#### 対象テキスト

2024年12月20日金曜日

4-1-5 財としての地域資本を活用したサイクルツーリズムインフラ

 サイクルツーリズムにおいて、自転車自体は私的財であるし、走行する道路はじめ様々な公共財がインフラとして存在するなど、様々な財によって成り立っている。本節ではサイクルツーリズムにおける財について論ずる。

 まず、公共財と私的財について概説する。通常の財を私的財と呼ぶ。表1が示すように、公共財には私的財とは異なる性質がある。政府はある特定の人だけを対象として、公共サービスを限定的に提供することはできない。ある特定の人を、例えば受益に見合った負担をしていないからという理由で、その財・サービスの消費から排除することが技術的、物理的に不可能である。その社会に住む人なら誰でもその公共サービスを受けることができる(排除不可能性)。また、ある人がその公共サービスを消費したからといって、他の人の消費量が減るわけでもない(消費の非競合性)。公共財とは通常、消費における非競合性と排除不可能性から定義される。

########
#### データ行

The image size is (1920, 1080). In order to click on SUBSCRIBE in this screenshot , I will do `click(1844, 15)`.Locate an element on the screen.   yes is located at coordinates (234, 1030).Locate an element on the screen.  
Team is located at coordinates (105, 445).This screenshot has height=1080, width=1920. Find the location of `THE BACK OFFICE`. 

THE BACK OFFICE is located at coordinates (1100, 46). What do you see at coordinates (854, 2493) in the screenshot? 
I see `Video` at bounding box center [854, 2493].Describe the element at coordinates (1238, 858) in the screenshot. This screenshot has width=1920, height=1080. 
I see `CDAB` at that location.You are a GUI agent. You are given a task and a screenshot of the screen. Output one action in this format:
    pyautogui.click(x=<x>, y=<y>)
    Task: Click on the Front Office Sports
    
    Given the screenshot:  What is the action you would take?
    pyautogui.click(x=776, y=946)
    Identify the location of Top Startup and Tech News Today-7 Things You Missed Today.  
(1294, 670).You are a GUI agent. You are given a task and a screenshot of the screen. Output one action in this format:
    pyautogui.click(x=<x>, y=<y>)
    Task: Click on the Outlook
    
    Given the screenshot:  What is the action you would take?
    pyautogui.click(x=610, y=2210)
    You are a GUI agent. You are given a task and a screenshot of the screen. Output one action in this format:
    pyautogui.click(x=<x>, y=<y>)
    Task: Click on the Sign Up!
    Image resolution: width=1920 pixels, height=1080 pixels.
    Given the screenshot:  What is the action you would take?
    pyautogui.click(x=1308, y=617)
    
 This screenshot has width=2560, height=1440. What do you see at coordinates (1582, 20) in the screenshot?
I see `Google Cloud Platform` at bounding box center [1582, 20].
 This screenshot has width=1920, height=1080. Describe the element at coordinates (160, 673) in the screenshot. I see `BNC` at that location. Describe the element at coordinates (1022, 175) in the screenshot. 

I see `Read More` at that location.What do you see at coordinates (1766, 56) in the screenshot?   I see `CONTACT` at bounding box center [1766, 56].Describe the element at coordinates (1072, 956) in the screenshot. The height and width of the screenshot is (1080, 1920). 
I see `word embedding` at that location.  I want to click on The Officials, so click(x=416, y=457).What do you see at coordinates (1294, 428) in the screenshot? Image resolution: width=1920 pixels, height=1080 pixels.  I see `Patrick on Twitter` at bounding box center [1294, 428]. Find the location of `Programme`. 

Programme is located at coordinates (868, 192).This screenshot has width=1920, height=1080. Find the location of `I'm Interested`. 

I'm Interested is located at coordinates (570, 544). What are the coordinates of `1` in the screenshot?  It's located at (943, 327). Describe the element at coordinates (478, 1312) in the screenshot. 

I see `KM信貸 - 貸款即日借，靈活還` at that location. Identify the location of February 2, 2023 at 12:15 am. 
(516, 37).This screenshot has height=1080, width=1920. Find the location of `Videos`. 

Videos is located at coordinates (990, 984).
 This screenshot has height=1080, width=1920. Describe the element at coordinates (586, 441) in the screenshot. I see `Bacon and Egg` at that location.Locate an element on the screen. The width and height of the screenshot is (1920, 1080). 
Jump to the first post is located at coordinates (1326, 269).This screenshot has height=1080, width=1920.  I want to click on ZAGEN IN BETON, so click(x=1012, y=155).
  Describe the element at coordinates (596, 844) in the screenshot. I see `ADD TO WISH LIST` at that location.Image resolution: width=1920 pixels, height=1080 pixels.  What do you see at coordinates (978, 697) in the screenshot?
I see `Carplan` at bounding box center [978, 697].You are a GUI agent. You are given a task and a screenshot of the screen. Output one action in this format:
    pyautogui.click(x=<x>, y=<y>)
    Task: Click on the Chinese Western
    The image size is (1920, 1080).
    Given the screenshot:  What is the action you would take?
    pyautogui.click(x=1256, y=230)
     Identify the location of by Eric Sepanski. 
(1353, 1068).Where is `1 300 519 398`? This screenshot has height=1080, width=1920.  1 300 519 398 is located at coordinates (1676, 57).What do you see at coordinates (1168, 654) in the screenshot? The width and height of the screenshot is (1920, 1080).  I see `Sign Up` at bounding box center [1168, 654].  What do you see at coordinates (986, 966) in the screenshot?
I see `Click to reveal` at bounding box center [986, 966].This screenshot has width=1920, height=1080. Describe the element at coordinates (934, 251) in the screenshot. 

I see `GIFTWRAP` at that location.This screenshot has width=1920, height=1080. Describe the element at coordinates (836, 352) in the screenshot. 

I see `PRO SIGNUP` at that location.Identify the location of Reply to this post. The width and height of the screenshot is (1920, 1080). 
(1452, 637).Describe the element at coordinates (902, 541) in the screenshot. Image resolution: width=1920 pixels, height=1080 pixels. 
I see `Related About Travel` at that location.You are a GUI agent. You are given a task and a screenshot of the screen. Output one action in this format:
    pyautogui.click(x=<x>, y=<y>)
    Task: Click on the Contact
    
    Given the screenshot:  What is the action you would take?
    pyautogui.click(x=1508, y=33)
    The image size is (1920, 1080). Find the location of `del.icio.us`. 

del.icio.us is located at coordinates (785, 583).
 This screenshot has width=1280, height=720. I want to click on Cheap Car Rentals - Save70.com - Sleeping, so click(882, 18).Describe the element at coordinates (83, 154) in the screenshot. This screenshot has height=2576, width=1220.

########

* [課題一覧]
(1) サイクルツーリズムの文章によれば、公共財は通常、何によって定義されるか。
(2) サイクルツーリズムの文章の「2024年12月20日金曜日」から「排除不可能性から定義される。」までを、「私的財」を「民間財」に変えて書き直しなさい。
これらの行は、ここでは一切用いない。

* [解答]
(1) 消費における非競合性と排除不可能性によって定義される。

(2)
2024年12月20日金曜日

4-1-5 財としての地域資本を活用したサイクルツーリズムインフラ

 サイクルツーリズムにおいて、自転車自体は民間財であるし、走行する道路はじめ様々な公共財がインフラとして存在するなど、様々な財によって成り立っている。本節ではサイクルツーリズムにおける財について論ずる。

 まず、公共財と民間財について概説する。通常の財を民間財と呼ぶ。表1が示すように、公共財には民間財とは異なる性質がある。政府はある特定の人だけを対象として、公共サービスを限定的に提供することはできない。ある特定の人を、例えば受益に見合った負担をしていないからという理由で、その財・サービスの消費から排除することが技術的、物理的に不可能である。その社会に住む人なら誰でもその公共サービスを受けることができる(排除不可能性)。また、ある人がその公共サービスを消費したからといって、他の人の消費量が減るわけでもない(消費の非競合性)。公共財とは通常、消費における非競合性と排除不可能性から定義される。